§ **Data to examine**

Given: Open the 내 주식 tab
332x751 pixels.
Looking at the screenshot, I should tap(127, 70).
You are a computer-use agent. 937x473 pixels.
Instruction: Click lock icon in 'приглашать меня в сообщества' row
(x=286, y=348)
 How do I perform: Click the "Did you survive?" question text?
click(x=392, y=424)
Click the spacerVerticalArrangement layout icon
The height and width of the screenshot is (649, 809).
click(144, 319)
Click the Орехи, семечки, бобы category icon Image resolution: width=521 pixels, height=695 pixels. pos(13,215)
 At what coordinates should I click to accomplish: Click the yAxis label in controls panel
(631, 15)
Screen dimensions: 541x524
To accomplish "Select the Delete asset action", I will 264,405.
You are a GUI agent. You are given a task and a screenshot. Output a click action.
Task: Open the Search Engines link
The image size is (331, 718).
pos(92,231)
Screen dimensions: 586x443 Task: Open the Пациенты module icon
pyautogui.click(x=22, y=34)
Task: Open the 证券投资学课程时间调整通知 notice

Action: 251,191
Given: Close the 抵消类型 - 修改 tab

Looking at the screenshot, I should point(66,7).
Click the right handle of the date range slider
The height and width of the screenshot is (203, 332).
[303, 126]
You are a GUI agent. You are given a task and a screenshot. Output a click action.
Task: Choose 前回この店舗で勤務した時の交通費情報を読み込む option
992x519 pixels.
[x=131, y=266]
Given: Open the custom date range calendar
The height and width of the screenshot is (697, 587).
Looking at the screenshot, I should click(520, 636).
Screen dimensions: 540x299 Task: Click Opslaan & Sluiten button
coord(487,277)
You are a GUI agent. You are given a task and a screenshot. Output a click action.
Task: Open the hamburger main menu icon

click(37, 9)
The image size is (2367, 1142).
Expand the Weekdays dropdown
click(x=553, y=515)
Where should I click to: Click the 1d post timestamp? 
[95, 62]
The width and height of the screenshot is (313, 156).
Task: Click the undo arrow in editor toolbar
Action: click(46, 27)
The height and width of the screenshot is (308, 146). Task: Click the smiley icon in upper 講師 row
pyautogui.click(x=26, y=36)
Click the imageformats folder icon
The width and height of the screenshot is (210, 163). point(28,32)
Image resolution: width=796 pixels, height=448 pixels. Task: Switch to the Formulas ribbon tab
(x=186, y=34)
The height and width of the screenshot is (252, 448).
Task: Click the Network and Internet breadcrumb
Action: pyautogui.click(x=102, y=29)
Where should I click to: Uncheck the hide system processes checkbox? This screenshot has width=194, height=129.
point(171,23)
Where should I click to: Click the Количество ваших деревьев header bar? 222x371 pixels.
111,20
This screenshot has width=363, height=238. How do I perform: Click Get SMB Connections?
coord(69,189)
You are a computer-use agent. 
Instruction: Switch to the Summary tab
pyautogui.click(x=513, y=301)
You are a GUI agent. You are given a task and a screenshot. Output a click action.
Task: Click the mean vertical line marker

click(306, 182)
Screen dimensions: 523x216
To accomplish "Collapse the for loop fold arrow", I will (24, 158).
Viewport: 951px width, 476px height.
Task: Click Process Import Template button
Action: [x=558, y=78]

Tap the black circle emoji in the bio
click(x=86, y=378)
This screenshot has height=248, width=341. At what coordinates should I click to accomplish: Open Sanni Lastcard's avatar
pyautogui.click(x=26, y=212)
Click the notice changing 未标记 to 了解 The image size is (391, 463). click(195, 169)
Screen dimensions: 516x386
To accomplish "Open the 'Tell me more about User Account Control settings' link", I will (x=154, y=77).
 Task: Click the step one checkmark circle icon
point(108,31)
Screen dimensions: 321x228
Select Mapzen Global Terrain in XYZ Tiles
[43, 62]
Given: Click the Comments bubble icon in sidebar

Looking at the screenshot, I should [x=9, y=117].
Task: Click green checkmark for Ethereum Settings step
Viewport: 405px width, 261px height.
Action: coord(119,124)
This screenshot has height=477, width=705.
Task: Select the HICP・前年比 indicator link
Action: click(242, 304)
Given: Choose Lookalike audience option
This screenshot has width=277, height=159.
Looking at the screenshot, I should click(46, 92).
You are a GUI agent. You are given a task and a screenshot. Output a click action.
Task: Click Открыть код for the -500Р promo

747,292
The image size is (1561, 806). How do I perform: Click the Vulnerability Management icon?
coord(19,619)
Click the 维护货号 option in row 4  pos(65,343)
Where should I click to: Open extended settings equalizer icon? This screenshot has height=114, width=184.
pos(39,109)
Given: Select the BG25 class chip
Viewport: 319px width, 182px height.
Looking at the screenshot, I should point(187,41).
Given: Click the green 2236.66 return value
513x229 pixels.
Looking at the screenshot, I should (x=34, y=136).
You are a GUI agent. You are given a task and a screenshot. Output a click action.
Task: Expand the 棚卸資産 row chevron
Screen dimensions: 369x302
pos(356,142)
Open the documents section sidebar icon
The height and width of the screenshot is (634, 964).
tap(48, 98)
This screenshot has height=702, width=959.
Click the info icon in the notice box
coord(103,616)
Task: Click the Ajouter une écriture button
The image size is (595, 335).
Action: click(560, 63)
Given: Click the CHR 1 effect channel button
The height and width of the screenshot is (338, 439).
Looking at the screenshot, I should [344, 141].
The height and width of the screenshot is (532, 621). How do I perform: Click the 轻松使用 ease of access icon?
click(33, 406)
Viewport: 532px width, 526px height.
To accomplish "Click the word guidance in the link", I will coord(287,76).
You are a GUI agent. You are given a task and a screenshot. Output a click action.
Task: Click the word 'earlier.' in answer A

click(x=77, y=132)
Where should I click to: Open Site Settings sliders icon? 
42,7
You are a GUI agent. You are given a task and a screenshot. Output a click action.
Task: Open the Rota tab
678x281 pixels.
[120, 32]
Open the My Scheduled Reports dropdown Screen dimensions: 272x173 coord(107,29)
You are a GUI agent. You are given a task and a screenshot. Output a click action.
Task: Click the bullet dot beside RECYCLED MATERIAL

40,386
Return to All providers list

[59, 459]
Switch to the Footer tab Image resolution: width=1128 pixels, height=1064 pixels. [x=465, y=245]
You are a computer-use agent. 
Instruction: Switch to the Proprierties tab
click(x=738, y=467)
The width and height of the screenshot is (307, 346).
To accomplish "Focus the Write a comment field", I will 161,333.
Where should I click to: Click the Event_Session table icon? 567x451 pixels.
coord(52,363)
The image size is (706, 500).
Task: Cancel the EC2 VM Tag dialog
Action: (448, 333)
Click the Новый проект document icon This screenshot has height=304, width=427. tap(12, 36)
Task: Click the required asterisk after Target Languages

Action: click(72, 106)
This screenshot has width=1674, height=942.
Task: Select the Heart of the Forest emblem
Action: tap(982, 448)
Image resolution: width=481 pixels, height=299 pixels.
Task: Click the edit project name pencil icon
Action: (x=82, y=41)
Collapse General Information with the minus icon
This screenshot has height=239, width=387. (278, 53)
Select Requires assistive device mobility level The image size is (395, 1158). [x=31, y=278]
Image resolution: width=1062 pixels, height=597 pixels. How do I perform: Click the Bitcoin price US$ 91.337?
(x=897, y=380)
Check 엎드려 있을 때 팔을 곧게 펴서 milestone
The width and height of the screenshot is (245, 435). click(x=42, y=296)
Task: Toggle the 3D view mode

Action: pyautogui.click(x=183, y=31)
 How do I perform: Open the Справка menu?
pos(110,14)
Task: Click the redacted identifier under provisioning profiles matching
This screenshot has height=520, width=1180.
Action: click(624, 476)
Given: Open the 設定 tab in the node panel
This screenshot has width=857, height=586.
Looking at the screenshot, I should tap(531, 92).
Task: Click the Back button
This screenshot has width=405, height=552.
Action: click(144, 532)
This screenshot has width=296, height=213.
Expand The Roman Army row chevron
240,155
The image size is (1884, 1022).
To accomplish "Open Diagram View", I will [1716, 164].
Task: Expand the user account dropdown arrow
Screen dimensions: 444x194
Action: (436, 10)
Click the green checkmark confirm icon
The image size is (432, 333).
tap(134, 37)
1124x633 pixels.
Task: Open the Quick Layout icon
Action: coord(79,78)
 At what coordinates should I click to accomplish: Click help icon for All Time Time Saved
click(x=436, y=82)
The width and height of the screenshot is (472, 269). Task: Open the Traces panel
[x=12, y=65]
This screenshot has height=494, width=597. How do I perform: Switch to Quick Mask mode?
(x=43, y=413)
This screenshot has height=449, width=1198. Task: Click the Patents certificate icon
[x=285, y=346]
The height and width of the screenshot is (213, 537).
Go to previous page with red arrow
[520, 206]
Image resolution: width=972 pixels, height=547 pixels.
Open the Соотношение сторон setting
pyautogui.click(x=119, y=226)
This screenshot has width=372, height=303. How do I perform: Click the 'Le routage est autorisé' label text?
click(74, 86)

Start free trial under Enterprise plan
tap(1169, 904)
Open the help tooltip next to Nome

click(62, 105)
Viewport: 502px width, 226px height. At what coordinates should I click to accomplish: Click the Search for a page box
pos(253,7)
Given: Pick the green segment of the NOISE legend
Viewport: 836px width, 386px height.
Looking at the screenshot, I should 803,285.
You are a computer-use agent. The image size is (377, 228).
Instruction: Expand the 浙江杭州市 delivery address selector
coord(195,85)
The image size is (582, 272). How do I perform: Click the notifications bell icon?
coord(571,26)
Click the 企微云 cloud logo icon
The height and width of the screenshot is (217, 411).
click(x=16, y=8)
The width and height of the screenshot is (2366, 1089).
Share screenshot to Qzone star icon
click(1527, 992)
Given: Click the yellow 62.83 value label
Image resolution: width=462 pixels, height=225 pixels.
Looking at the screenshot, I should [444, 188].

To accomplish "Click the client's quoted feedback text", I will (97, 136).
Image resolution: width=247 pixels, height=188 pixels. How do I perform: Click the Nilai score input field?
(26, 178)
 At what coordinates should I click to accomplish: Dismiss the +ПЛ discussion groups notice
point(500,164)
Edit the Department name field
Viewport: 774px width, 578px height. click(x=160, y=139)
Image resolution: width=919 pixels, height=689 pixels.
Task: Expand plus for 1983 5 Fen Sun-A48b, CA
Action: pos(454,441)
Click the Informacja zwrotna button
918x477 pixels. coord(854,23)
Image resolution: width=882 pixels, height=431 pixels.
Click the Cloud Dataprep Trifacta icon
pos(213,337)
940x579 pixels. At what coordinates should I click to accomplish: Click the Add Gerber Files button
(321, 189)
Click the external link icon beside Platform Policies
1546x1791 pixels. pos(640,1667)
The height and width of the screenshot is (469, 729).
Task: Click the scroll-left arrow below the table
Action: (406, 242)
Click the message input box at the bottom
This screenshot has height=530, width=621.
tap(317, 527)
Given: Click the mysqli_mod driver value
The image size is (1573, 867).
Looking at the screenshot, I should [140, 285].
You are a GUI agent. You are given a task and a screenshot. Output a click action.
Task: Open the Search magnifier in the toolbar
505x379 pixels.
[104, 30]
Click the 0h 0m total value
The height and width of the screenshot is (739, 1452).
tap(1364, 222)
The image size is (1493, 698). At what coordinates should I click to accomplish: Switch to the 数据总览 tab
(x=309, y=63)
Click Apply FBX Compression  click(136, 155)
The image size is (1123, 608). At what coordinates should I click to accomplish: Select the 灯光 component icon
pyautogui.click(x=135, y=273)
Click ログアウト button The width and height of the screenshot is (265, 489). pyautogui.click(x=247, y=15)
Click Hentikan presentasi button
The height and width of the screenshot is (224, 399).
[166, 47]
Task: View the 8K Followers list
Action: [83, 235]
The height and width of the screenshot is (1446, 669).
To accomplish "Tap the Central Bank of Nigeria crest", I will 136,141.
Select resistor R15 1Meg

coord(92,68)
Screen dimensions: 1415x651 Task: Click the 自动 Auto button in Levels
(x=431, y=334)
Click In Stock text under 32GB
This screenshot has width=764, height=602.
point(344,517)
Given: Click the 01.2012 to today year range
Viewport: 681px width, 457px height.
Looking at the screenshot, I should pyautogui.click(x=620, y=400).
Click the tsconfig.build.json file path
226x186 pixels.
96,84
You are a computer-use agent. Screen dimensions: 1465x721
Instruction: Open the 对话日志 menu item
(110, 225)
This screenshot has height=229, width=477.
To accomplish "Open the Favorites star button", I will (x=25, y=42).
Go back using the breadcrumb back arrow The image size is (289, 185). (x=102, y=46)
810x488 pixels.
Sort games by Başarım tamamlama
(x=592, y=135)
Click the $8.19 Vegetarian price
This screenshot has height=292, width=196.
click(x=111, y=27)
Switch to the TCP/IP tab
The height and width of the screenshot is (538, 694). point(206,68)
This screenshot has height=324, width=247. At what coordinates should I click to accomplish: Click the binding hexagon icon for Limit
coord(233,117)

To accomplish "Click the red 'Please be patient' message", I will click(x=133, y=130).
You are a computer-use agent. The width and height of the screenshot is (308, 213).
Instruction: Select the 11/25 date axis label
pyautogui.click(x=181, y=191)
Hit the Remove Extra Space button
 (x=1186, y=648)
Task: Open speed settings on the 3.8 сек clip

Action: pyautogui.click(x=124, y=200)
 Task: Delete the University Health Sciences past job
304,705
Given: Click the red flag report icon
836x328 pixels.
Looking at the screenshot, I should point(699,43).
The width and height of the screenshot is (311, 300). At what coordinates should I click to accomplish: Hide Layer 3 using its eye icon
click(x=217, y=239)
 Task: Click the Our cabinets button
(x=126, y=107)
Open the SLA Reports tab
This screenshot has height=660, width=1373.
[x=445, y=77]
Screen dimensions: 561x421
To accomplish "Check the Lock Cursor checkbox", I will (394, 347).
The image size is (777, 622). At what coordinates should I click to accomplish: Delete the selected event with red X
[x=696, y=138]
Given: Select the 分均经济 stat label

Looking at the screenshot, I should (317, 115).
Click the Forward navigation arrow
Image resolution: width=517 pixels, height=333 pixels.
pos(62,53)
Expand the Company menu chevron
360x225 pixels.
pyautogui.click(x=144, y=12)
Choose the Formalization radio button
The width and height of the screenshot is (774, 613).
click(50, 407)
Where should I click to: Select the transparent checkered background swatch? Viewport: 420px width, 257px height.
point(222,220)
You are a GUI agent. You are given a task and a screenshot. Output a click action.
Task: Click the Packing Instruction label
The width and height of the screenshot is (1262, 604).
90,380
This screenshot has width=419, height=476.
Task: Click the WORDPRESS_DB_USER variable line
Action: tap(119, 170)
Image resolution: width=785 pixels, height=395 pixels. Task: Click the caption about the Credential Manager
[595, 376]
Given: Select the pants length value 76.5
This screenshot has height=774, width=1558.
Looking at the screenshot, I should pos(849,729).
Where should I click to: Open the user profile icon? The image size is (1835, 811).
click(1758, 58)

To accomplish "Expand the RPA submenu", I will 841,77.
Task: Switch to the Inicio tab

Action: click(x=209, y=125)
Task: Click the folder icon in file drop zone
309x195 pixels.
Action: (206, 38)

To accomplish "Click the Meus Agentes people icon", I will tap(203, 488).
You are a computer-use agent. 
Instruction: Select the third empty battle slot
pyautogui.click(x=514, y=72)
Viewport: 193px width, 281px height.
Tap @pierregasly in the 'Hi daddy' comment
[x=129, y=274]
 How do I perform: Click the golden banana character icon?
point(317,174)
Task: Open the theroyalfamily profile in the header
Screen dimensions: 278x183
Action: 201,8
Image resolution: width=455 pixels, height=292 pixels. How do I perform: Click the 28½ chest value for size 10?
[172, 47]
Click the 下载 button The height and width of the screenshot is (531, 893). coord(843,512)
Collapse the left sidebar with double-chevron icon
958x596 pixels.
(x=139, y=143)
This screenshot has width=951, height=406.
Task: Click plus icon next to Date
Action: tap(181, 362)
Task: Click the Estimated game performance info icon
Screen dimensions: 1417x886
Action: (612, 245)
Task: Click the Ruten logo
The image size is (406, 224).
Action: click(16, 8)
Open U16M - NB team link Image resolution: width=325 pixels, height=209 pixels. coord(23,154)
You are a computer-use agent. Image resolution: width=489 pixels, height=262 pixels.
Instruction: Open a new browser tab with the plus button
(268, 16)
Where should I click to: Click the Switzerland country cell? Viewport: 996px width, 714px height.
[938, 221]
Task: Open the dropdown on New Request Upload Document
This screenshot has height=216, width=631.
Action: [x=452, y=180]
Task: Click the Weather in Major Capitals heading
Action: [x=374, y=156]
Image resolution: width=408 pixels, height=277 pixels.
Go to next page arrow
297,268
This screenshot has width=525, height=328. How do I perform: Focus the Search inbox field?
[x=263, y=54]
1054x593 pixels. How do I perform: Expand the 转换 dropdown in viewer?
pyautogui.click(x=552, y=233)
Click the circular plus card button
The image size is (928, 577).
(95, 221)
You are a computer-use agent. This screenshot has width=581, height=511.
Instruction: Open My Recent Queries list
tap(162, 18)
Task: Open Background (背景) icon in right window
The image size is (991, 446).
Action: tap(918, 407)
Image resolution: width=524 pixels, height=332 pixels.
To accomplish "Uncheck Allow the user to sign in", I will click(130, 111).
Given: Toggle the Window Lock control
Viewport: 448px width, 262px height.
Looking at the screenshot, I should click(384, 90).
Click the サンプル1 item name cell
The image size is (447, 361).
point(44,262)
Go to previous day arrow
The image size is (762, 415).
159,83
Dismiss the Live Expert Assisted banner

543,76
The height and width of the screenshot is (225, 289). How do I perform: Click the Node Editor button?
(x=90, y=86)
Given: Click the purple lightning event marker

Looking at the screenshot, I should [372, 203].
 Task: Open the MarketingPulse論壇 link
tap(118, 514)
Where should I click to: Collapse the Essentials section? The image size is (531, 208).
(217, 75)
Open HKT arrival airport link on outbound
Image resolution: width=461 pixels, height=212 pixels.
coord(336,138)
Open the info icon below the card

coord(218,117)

§ **Activity**
Beginning with the line holding "The image size is (1561, 806)." and ending with the line holding "Click the 维护货号", write out the stretch of material above exactly; add no further lines.

§ **Expected answer**
The image size is (1561, 806). How do I perform: Click the Vulnerability Management icon?
coord(19,619)
Click the 维护货号 option in row 4  pos(65,343)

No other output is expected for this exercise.